Los ojos cerúleos del gyojin se postraron por un instante en las fotos del difunto junto a su familia. Tenía a una esposa, embarazada, y lucían felices. En la cárcel en la que habitaba su parte más humana, la del verdadero Kaido, alguien se revolvía del remordimiento. Kaido había sido siempre una bestia, aunque no una que derramaba sangre a diestra y siniestra. Un Tiburón cazaba cuando debía saciar su hambre. Umikiba Kaido cazaba cuando lo consideraba justo y necesario.
El bautizo draconiano, sin embargo, lo apaciguaba todo. No importa cuántas moscas cayeran a su paso mientras alcanzase la metal final. ¿Y cuál era, esa meta? ¿la alcanzaría realmente alguna vez? ¿o esa era la verdad absoluta tras el círculo vicioso que te envuelve al unirte a Dragón Rojo?

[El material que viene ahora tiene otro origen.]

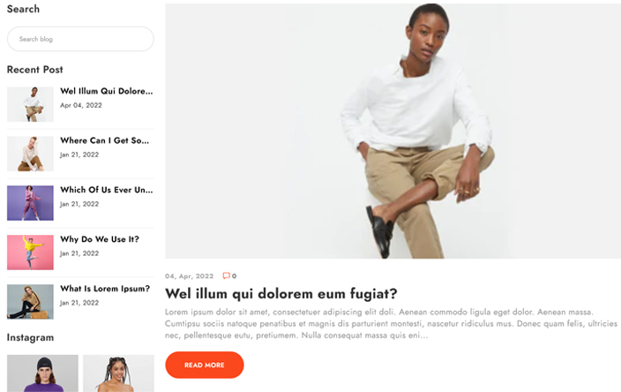
Task: Open 'Wel illum qui dolorem eum fugiat?' headline
Action: (281, 294)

Pronto lo iba a averiguar.
—Voy a cambiarme. Espérame aquí —dijo, rebuscándose en la taquilla de Kincho y tomándose su tiempo para adecuar el atuendo. Cogió su silbato, las llaves y volvió a donde Muñeca, ya transformada, le esperaba—. cuida la retaguardia mientras estemos ahí fuera. Mantén la cabeza fría y no dejes que nada te perturbe para que no estreses la transformación. Y tu llave, mírala —se la señaló con la mano derecha, a la vez de que sostenía el manojo suyo—. ya tenemos acceso al segundo piso. Ahí se encuentra él.

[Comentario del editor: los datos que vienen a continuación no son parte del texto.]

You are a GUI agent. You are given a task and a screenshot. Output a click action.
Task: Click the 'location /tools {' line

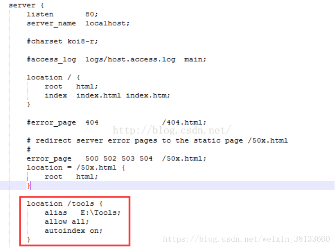[x=65, y=204]
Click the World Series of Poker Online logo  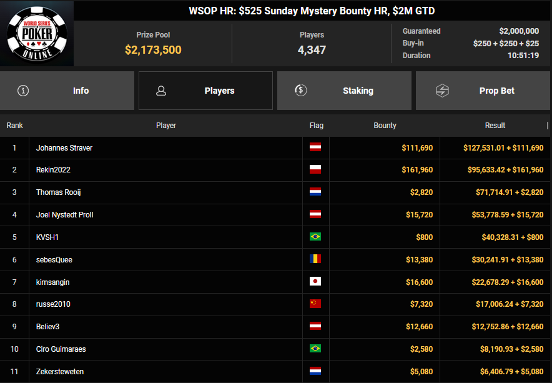point(37,33)
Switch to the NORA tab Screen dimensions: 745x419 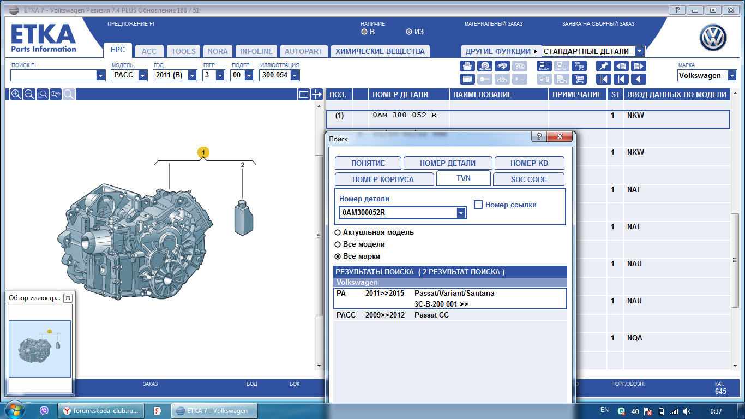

Muñeca sonrió. O, más bien, Mushaki, al ver el número dos inscrito en las dos llaves. Al fin. Al fin iba a poder cumplir con el deseo de Padre y hacer que estuviese orgulloso de ella. Al fin iba a tener la oportunidad de resarcirse.
—Vamos —dijo ella, motivada y decidida.
Cuando salieron, ambos se encontraron con Tokore a la salida, que no paraba de cambiar el peso del cuerpo de una pierna a otra y morderse las uñas.
—Ehm… ¿Mushaki? —preguntó con sorpresa, al verle surgir tras Kaido—. Que… ¿Qué tal todo? Pensé que tenías turno de tarde hoy.
—Soy Muñeca.
—Ah. Oh… —dejó escapar, con la boca abierta en una gran “o”, al comprender las implicaciones de sus palabras. ¿Es que aquellos tipos no se cansaban de matar?—. B-bueno… Seguidme.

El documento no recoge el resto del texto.